What this task involves:
Using the entries below, write out the line with "18 (72, 1564)", the line with "Turismo (21, 103)", and every line in between, exactly as each is written.

Records for this task Block Start

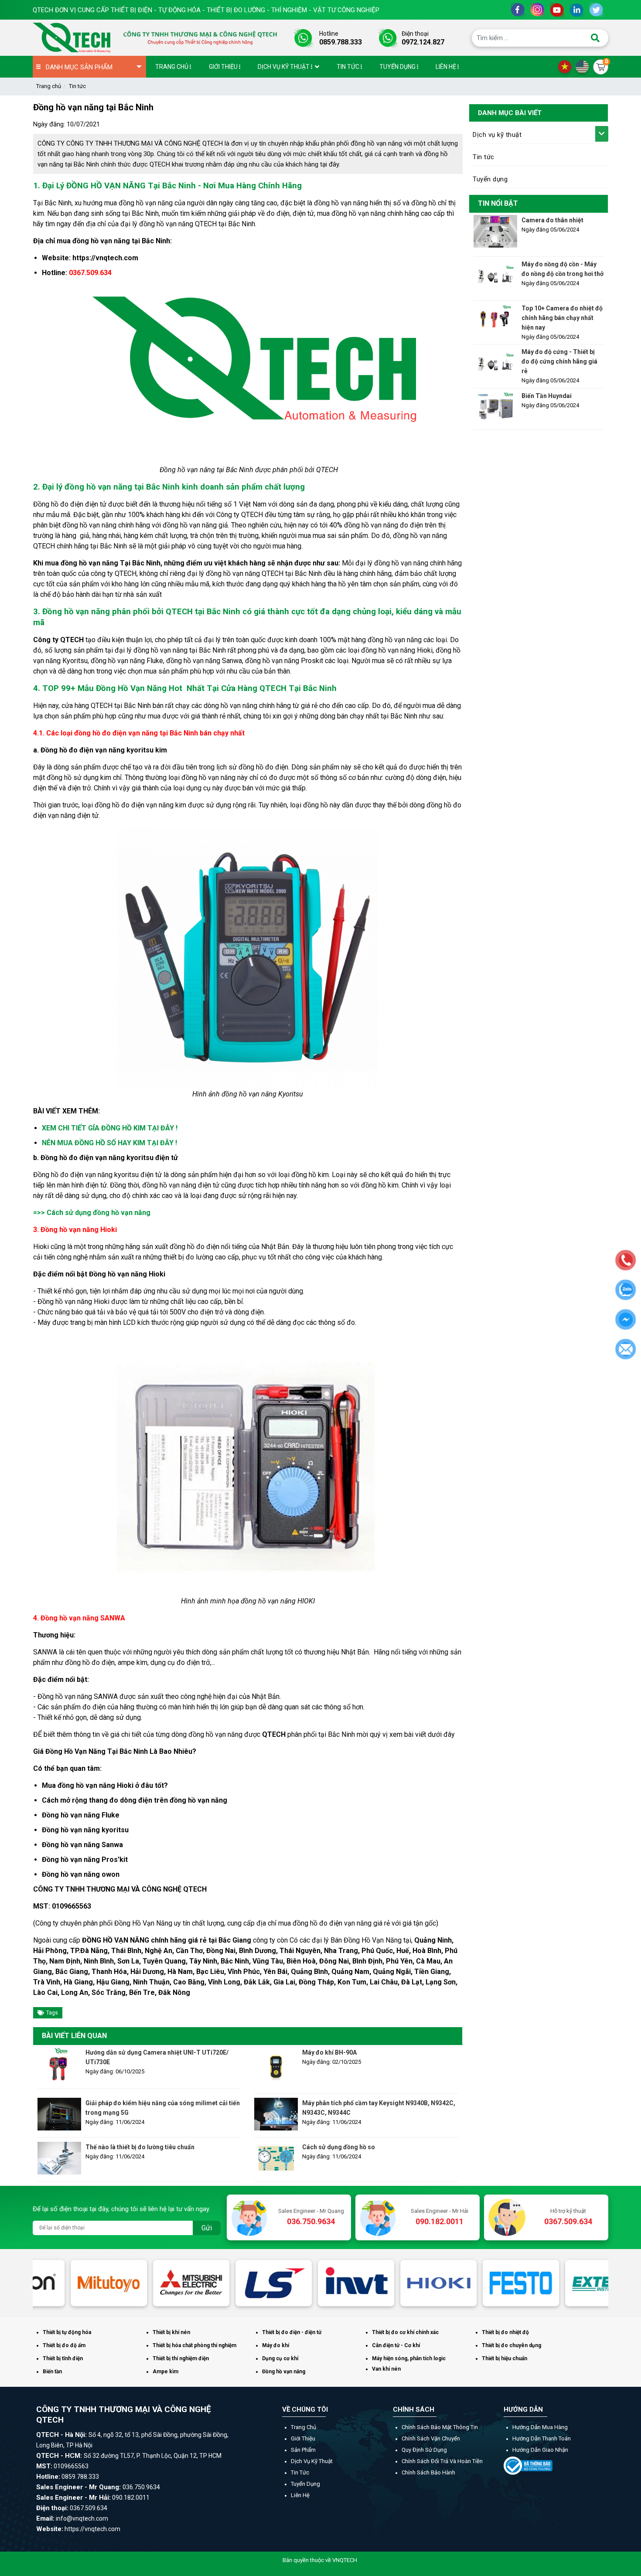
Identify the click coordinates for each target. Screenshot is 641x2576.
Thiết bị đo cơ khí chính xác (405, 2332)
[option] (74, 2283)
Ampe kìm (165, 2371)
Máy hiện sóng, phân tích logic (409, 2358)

Records for this task Block End
Records for this task Block Start

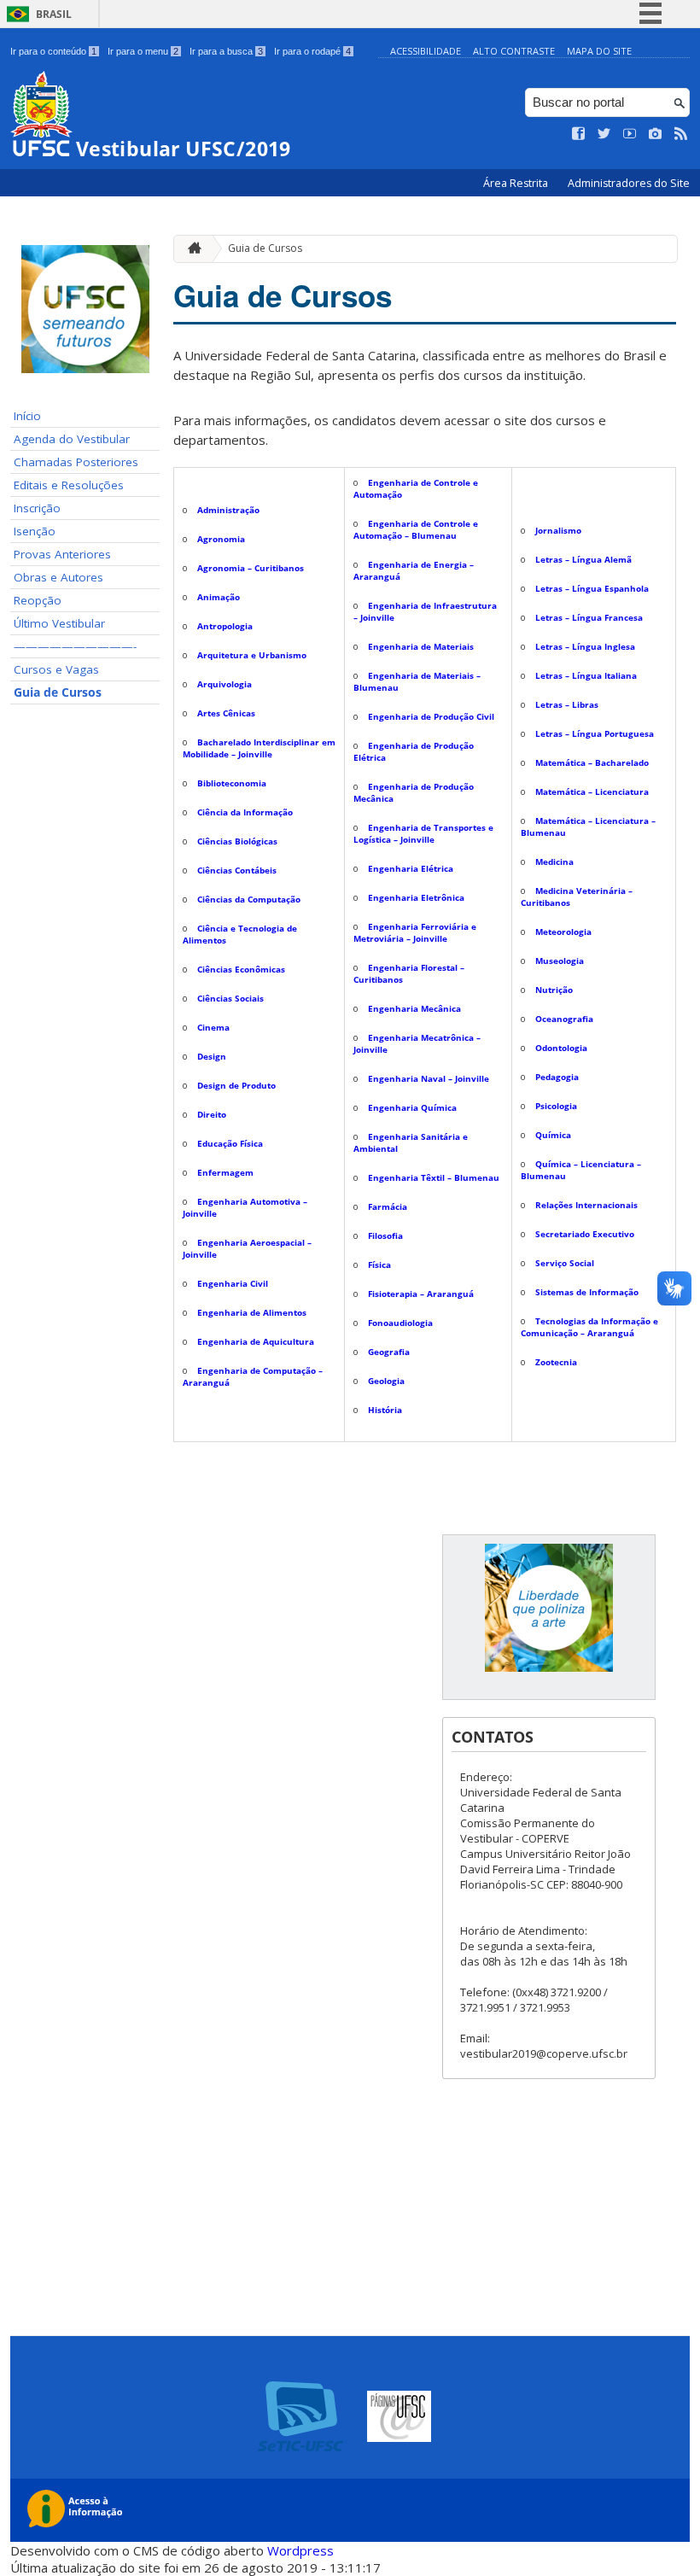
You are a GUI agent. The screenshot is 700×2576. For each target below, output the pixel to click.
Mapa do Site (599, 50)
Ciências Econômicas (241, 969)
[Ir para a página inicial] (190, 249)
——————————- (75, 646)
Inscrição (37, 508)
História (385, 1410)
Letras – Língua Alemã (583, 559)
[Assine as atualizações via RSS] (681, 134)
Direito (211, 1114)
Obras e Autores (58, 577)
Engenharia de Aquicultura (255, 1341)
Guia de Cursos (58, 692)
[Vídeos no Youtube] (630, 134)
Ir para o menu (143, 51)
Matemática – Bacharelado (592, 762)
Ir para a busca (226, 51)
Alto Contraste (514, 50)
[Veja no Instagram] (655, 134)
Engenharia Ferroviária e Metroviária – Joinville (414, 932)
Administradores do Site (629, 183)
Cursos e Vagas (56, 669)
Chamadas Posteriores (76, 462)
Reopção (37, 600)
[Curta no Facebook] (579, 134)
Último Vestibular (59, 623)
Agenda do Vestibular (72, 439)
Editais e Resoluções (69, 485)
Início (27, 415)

Records for this task Block End
Records for this task Block Start

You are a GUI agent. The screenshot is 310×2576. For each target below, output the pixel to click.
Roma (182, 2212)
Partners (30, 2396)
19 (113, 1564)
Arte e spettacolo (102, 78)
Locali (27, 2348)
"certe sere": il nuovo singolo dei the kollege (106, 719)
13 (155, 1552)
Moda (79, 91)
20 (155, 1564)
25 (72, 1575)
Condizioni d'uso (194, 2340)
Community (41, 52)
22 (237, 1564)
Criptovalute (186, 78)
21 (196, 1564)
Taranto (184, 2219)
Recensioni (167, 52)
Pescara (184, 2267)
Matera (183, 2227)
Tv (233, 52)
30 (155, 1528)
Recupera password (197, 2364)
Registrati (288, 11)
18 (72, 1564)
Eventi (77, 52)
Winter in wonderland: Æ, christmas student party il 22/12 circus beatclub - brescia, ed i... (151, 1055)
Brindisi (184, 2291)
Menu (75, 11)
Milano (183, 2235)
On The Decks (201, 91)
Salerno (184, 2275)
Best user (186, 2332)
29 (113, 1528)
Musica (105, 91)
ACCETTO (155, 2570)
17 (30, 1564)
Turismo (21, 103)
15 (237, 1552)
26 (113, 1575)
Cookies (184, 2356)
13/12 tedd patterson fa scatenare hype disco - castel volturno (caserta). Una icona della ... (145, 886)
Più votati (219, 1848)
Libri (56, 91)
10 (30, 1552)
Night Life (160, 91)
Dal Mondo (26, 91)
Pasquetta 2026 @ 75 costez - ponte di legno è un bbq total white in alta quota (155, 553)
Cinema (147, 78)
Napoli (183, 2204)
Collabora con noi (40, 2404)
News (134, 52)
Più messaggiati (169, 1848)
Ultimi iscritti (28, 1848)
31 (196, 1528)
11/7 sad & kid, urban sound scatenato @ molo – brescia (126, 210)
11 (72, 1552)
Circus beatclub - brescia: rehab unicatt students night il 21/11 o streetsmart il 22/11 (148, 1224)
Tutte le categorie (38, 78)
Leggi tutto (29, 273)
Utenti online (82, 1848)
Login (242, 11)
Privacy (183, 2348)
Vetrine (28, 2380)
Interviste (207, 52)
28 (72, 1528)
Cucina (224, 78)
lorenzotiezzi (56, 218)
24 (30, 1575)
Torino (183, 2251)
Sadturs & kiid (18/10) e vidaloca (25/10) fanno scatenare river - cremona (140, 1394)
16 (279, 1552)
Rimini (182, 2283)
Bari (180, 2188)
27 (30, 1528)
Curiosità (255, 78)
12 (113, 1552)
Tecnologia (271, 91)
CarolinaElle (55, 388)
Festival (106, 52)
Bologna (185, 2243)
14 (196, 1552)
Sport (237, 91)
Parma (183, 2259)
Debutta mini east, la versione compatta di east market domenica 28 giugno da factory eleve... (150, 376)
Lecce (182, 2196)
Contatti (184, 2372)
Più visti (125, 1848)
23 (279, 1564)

Records for this task Block End

Your solution:
18 (72, 1564)
Eventi (77, 52)
Winter in wonderland: Æ, christmas student party il 22/12 circus beatclub - brescia, ed i... (151, 1055)
Brindisi (184, 2291)
Menu (75, 11)
Milano (183, 2235)
On The Decks (201, 91)
Salerno (184, 2275)
Best user (186, 2332)
29 (113, 1528)
Musica (105, 91)
ACCETTO (155, 2570)
17 (30, 1564)
Turismo (21, 103)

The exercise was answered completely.